После ужина гости баронессы разошлись по интересам. Где-то звучала музыка. Кто-то сел за карточный стол, кто-то ушёл в комнату, где началась новомодная игра в шары, причём леди принимали в ней самое активное участие. Ещё бы! Когда они наклонялись над поверхностью игорного стола, можно было так красиво оттопырить свой задик, заглядевшись на который, мужчины позорно промахивались и, вообще, забывали сделать ход. Отчего-то подумалось, что все эти увеселения обходятся гораздо дороже, чем обошлось бы обучение племянницы в пансионе. Но она ни за что не попросит денег у тётушки. Вот выйдет замуж и попросит мужа вернуть той всё, что было затрачено на содержание. А может, муж поможет выяснить, куда же пропало её наследство.
Как же хотелось прямо сейчас покинуть это шумное самовлюблённое сборище. Не может быть, чтобы вся столица проводила так время. Кто же тогда работает? Не в булочных и в сапожных мастерских, нет. Там как раз есть, кому работать. Но есть же и государственные учреждения. Суды, представительства, другие органы управления. Как-то не верилось, что кто-нибудь из этих расфуфыренных молодых людей сидел за конторкой в банке или принимал иностранных послов. Хотя… от лорда Торшелла и того молчаливого незнакомца так и веяло властью. Непререкаемой властью, получаемой вместе с рождением в самых высших слоях общества.

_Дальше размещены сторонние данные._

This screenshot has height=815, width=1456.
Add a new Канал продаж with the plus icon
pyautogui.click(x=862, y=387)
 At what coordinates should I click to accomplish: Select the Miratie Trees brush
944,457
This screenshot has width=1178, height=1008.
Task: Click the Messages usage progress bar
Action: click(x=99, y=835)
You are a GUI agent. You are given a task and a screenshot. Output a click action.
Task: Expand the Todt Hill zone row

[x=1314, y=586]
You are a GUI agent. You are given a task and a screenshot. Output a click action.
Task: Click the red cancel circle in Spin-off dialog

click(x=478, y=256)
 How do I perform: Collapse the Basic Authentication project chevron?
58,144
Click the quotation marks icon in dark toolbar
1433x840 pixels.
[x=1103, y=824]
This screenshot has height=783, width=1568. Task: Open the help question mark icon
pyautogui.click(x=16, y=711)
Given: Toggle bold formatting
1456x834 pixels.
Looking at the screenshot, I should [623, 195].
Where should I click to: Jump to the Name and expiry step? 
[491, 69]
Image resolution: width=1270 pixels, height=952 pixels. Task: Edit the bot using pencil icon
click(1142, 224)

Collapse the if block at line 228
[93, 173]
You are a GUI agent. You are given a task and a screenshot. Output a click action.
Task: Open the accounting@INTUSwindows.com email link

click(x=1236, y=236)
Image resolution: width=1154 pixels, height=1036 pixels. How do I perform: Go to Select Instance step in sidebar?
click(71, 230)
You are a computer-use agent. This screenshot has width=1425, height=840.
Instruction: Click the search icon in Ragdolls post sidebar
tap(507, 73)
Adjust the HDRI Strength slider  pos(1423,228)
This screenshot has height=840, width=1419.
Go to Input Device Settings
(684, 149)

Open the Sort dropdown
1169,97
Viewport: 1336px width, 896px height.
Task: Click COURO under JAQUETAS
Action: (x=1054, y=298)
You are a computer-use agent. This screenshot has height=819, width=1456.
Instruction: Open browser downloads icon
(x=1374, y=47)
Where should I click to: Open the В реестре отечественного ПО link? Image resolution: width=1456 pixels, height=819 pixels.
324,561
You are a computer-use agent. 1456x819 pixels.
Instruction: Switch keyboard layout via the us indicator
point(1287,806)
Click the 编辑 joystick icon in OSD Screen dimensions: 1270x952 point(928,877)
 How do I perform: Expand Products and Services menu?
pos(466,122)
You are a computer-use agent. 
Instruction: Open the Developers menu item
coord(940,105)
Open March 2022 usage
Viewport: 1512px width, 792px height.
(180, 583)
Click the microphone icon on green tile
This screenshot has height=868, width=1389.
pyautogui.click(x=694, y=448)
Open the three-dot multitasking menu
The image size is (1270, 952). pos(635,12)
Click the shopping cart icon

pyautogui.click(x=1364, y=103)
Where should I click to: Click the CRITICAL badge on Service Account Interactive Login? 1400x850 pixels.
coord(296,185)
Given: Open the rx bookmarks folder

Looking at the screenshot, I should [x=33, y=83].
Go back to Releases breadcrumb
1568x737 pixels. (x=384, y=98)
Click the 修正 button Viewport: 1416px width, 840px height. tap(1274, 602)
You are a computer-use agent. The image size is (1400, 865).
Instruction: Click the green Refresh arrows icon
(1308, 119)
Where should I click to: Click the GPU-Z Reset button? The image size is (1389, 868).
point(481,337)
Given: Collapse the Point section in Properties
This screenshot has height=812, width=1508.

– Господин Кольпино, – обратилась Сатура к художнику, когда поняла, что сегодня уже не выдержит ни минуты присутствия на этом сборище, – сегодняшний день мне показался таким длинным, с непривычки я устала. Прошу прощения, но мне пора отдохнуть.
– Ну что вы, моя муза! – глаза художника сияли восторгом не хуже, чем волшебные фонарики, освещающие садовые дорожки. – Я счастлив, что вы сочли возможным уделить мне столько времени! Надеюсь, ваше решение насчёт шедеврального полотна, где вы бы блистали во всей своей красе, не заставит долго себя ждать.
– Я подумаю, господин Кольпино, – ответила Сатура. – Благодарю, что проводили, дальше я сама, – и она пошла по направлению к своим покоям.
Идти предстояло мимо череды больших и малых гостиных. Двери нескольких из них были широко раскрыты, и там были слышны голоса и смех. Сатура старалась быстрее пройти мимо них, пока те, кто там коротал вечер, не пригласили её присоединиться. Наконец, шум стал стихать. Как же хорошо! Ей просто необходимо побыть одной. Оказывается, сборище веселящихся лордов и леди, если их так можно назвать, переносить гораздо сложнее, нежели десять пансионерок в одной спальне. Можно стереть со своего лица опостылевшую вежливую улыбку и побыть самой собой – несчастной одинокой девчонкой. Хоть немного! Всего лишь до утра. А завтра опять в бой. В бой на чужом поле и с более изощрённым противником.